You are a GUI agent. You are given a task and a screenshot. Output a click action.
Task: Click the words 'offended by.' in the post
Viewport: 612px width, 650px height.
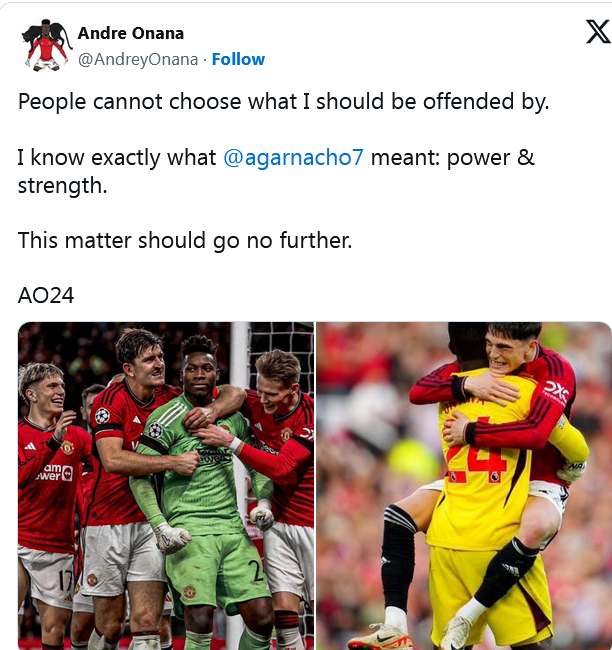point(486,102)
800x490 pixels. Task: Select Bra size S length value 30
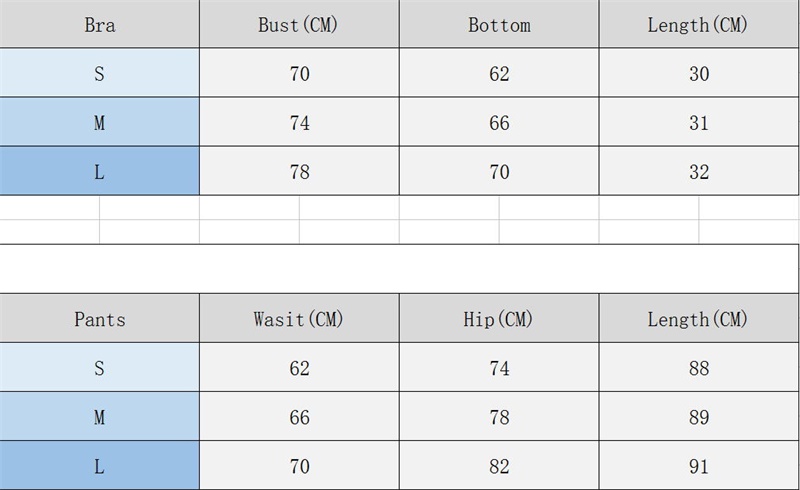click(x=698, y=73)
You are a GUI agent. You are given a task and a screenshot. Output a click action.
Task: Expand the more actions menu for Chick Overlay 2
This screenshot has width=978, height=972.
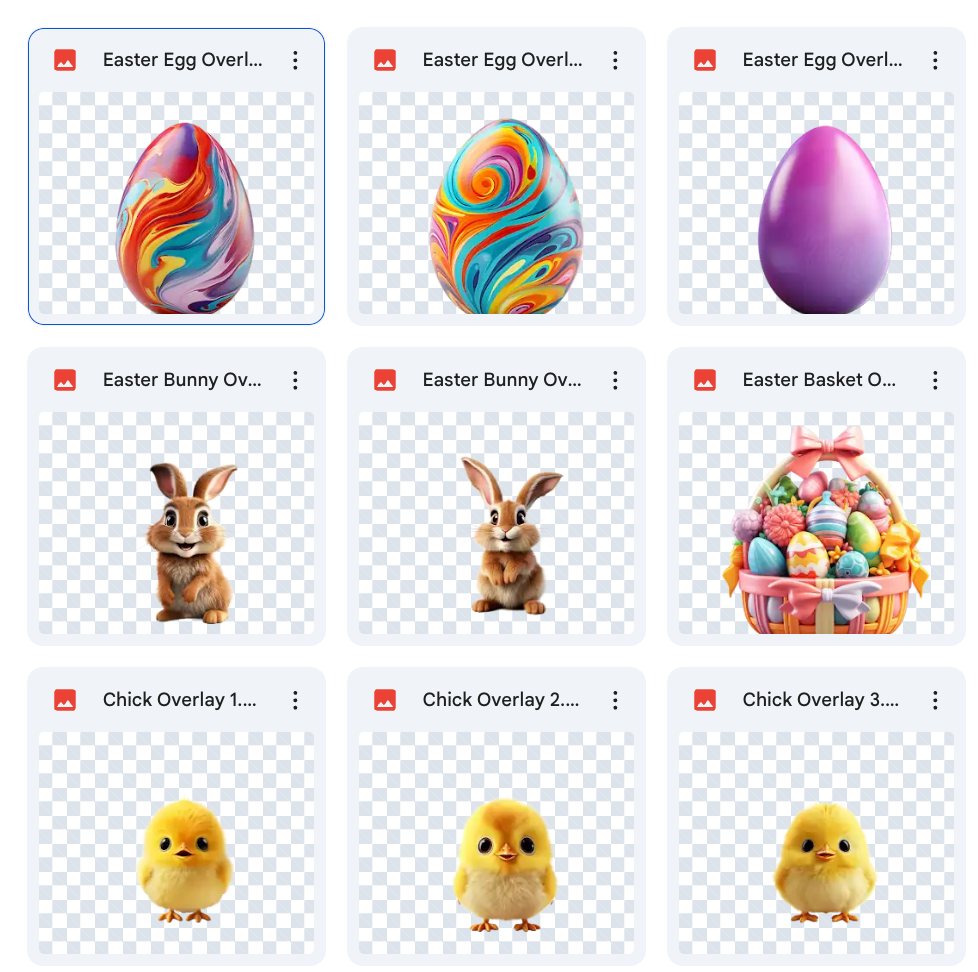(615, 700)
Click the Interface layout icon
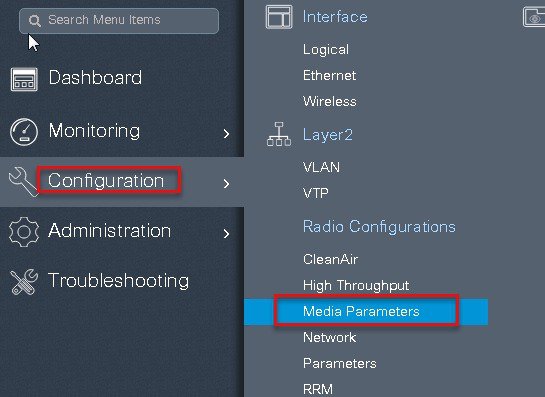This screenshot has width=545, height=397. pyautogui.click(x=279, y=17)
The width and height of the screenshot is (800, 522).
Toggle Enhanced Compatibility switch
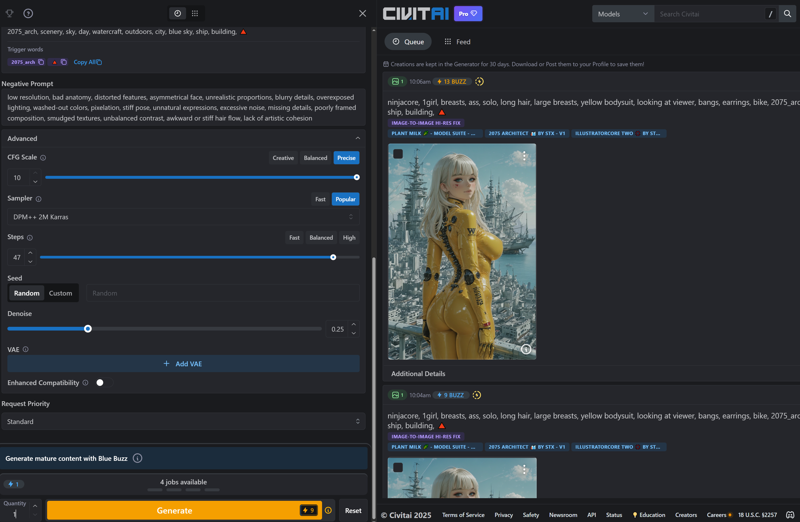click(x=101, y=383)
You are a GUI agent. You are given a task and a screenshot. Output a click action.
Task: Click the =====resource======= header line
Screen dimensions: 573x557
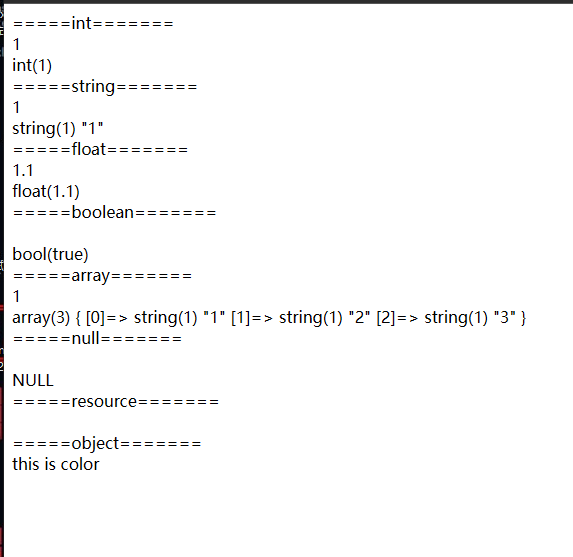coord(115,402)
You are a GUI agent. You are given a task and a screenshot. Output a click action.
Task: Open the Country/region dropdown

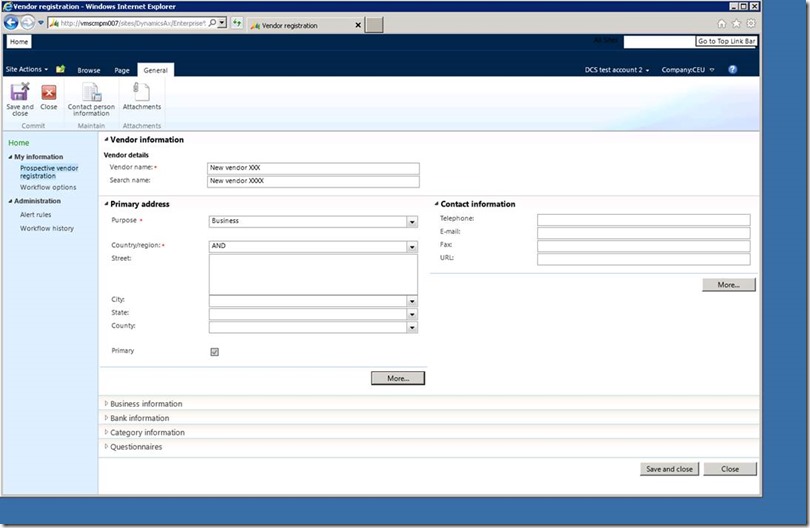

·····

» Exercise directions
Find the line that contains "Task: Click the =====resource======= header" and repeat it, along with every line after it to the end of the data, exactly; drop the pictures.

» Problem solution
Task: Click the =====resource======= header line
Screen dimensions: 573x557
coord(115,402)
You are a GUI agent. You are given a task and a screenshot. Output a click action.
Task: Open the Country/region dropdown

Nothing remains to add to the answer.